En cas d’inaptitude d’un salarié, l’article L. 1226-12 du Code du travail dispose que l’obligation de reclassement est réputée satisfaite lorsque l’employeur a proposé un emploi, dans les conditions prévues à l’article L. 1226-10, en prenant en compte l’avis et les indications du médecin du travail.
Dans une décision du 26 janvier 2022, la Cour de cassation juge que cet article constitue une une simple présomption en faveur de l’employeur qui peut donc être renversée si l’employeur n’a pas exécuté son obligation loyalement (Cass. soc., 26 janvier 2022, n° 20-20.369).
Il s’agit à notre connaissance de la première décision de la Cour de cassation portant sur l’interprétation de cet article L. 1226-12 dans sa rédaction issue de la loi du 8 août 2016.
Pour être présumée satisfaisante, l’offre de reclassement doit :
- Porter sur un emploi approprié aux capacités du salarié, aussi comparable que possible à l’emploi précédemment occupé, au besoin par la mise en œuvre de mesures telles que mutations, aménagements, adaptations ou transformations de postes existants ou aménagement du temps de travail
- Tenir compte des préconisations et indications du médecin du travail
- Être proposée loyalement au salarié
Si l’une de ces conditions n’est pas remplie, l’employeur ne pourra pas se prévaloir de la présomption.
A l’inverse, si le salarié refuse une seule offre remplissant ces conditions, l’employeur pourra engager la procédure de licenciement pour inaptitude et impossibilité de reclassement.

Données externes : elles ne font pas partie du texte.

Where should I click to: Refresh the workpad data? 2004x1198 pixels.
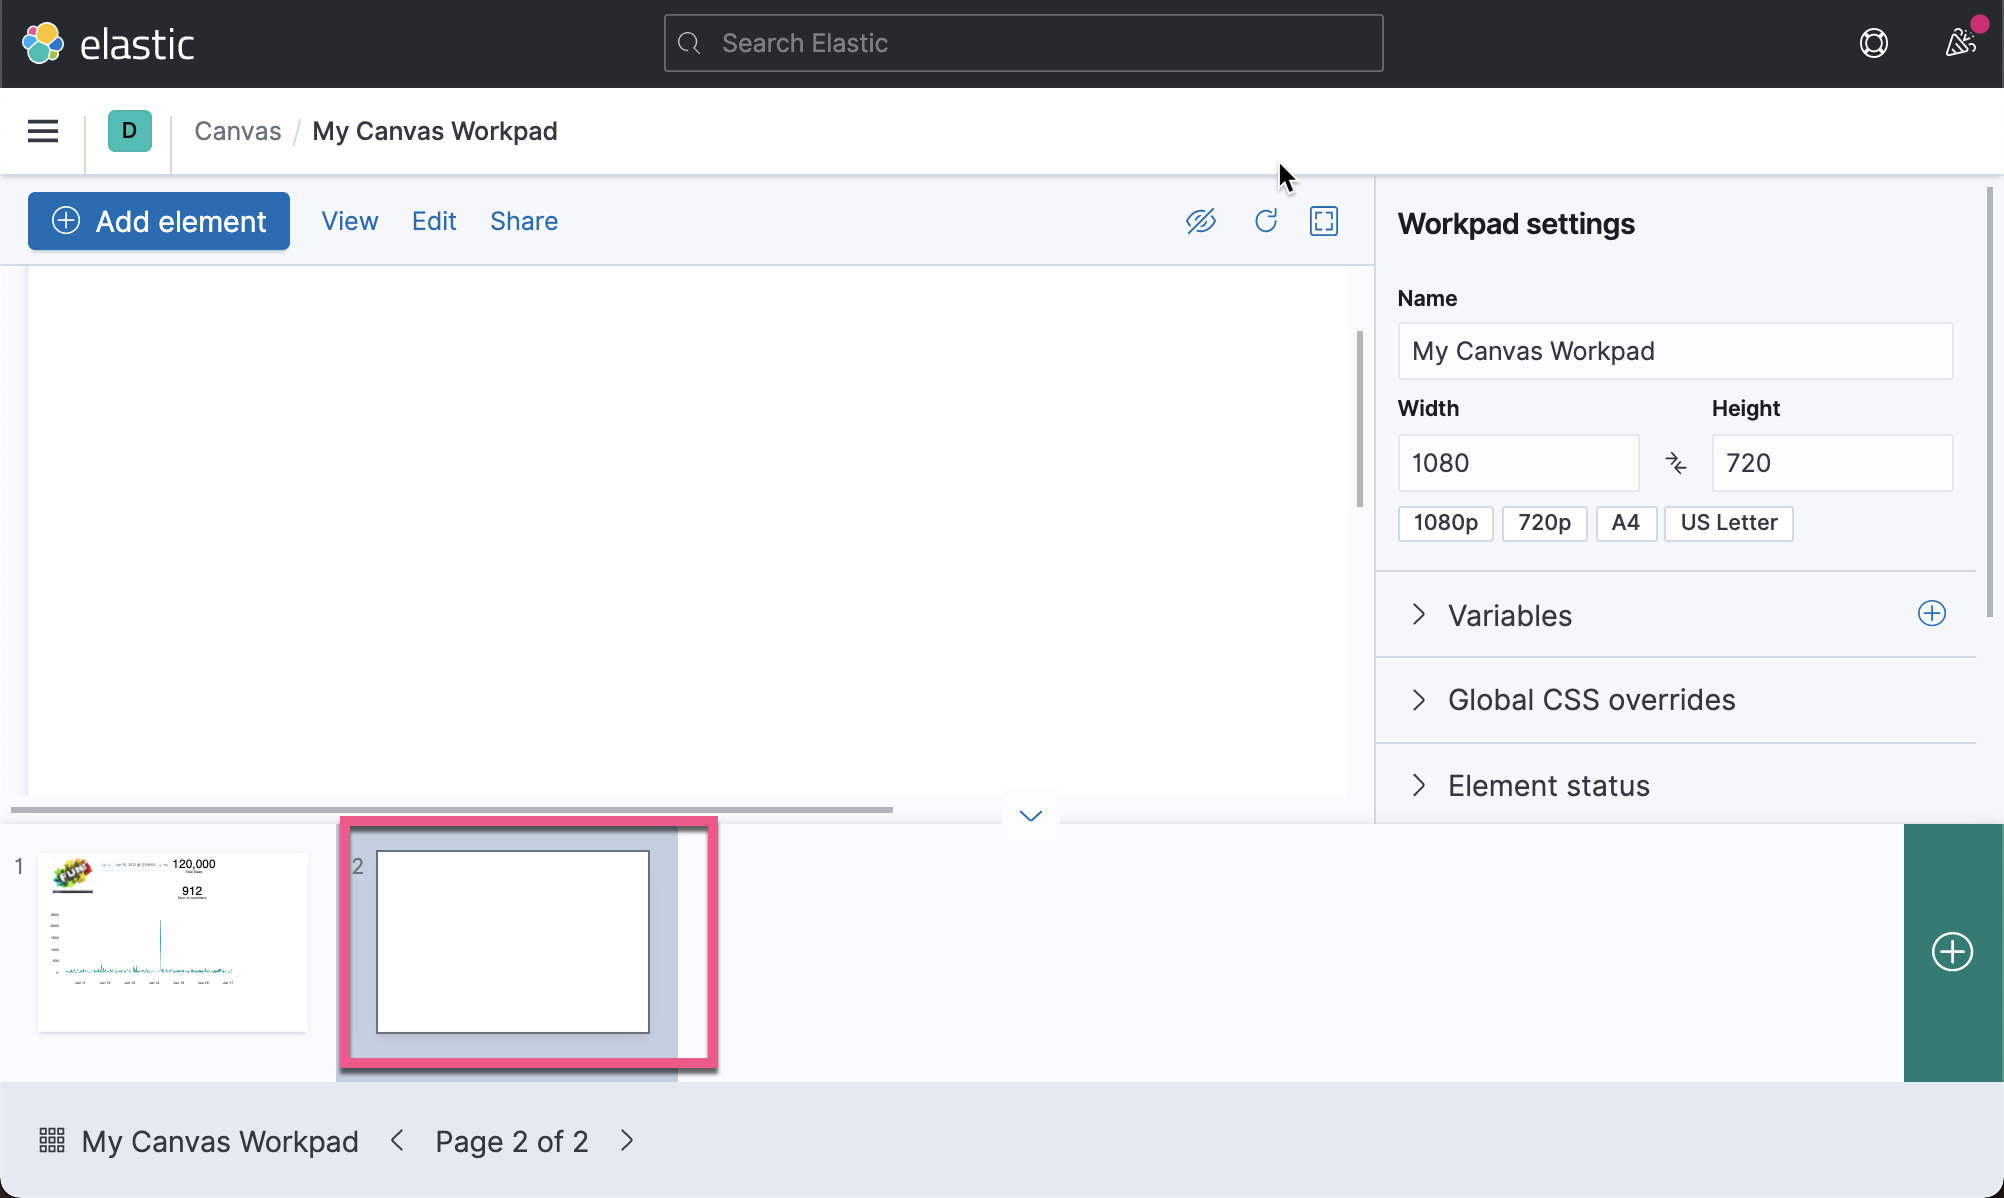[x=1265, y=221]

En l’espèce, un salarié déclaré inapte à son poste de manœuvre est licencié pour inaptitude physique et impossibilité de reclassement après avoir refusé 3 propositions de reclassement.
Le salarié conteste son licenciement devant le CPH et soutient que l’employeur aurait dû lui proposer un poste de conducteur d’engins disponible et identifié par le médecin du travail comme un poste de reclassement possible sous réserve de certaines vérifications.

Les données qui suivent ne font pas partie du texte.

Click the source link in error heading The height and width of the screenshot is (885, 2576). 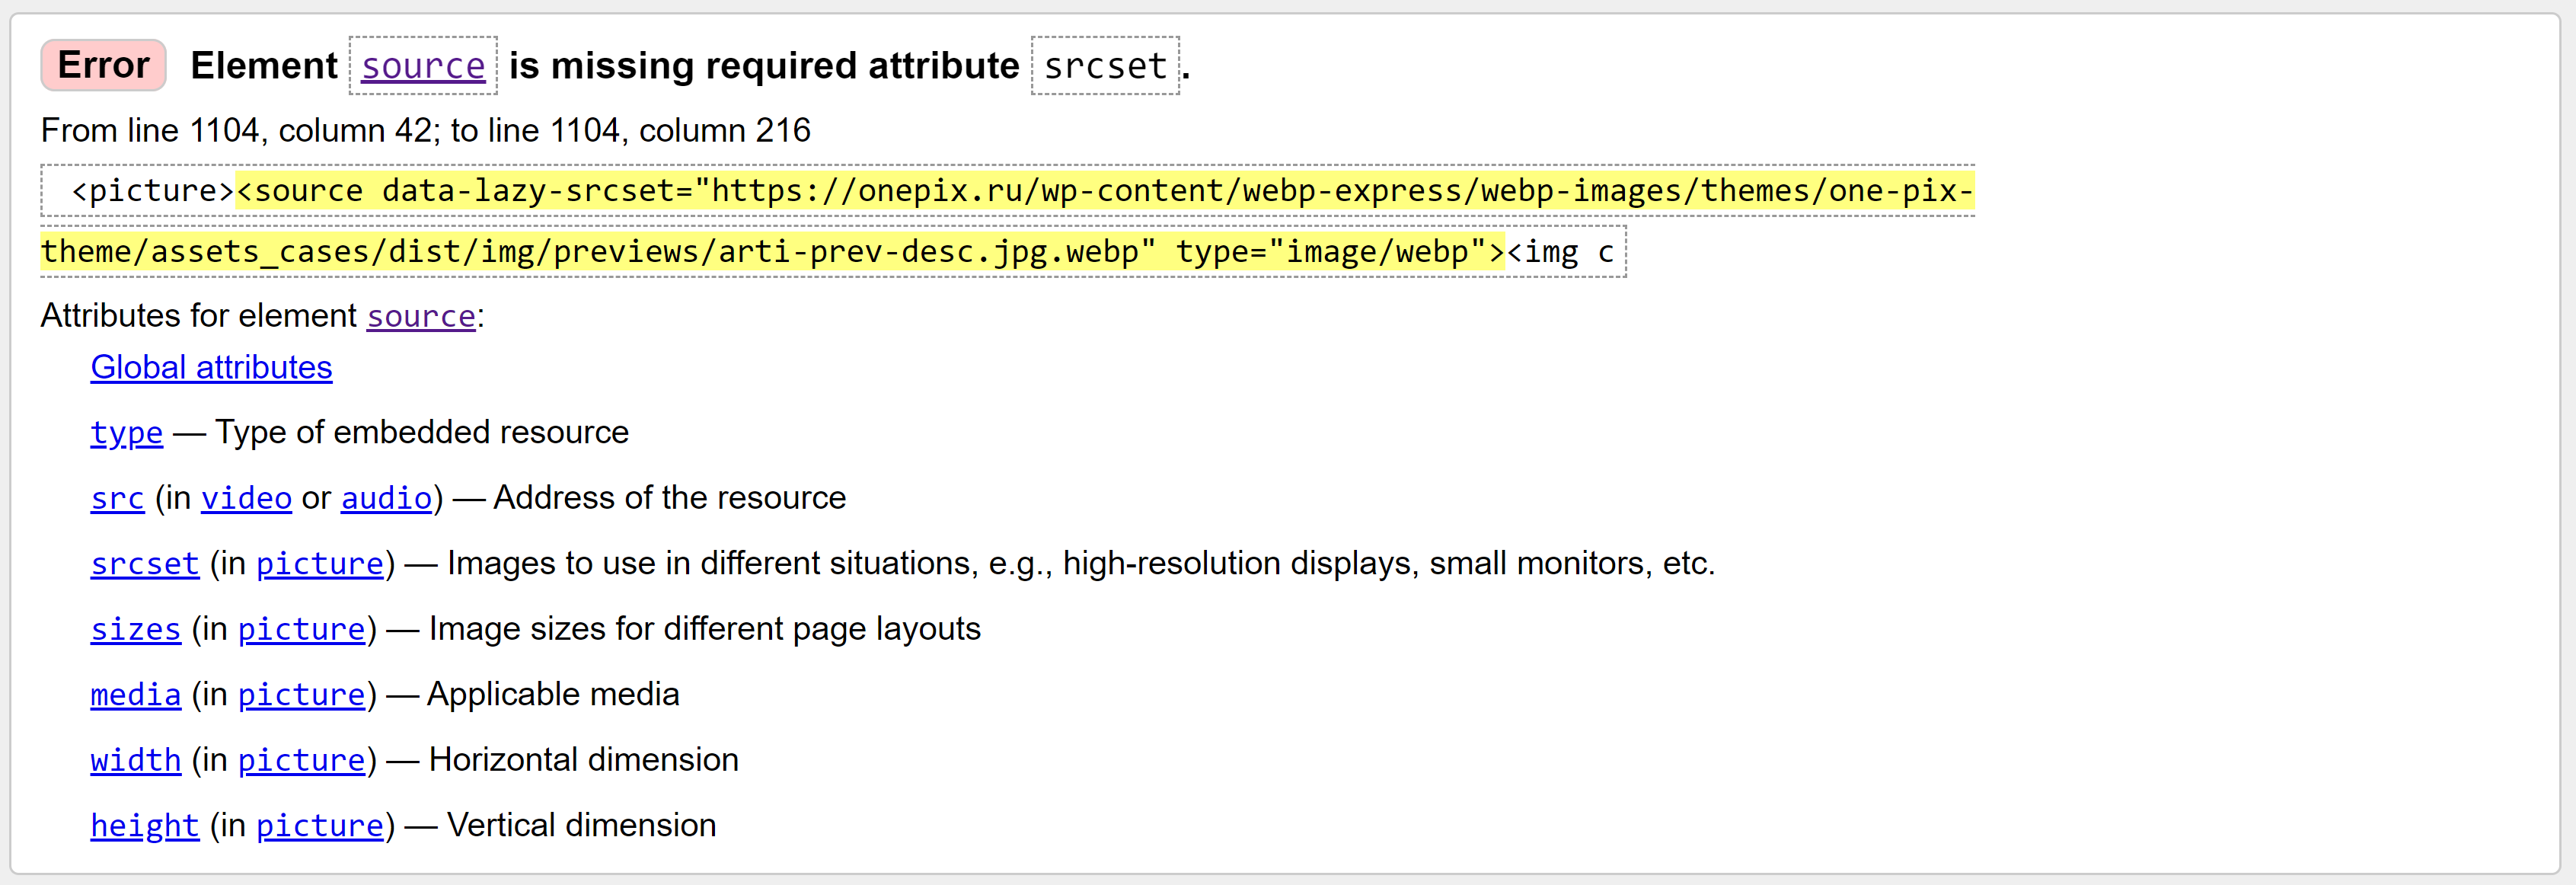422,66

La Cour d’appel retient un manquement de l’employeur à son obligation de reclassement et juge donc que le licenciement est sans cause réelle et sérieuse.
Pour la Cour d’appel :
- Le salarié s’était vu proposer 3 offres d’emploi mais sur des sites éloignés
- L’employeur n’avait pas exploré sérieusement la possibilité de reclasser le salarié sur le site où il travaillait, notamment sur le poste identifié par le médecin du travail
- L’employeur ne contestait pas qu’un poste de conducteur d’engins était disponible à proximité, que le salarié avait demandé à être reclassé sur ce poste qu’il avait déjà occupé de 1992 à 2011 et qu’il maîtrisait
- La médecin du travail avait en outre proposé de se déplacer pour vérifier la conformité du poste aux aptitudes résiduelles du salarié, proposition à laquelle l’employeur n’avait pas donné suite.
La Cour de cassation juge donc que l’employeur n’avait pas exécuté loyalement son obligation de reclassement et approuve le raisonnement de la Cour d’appel.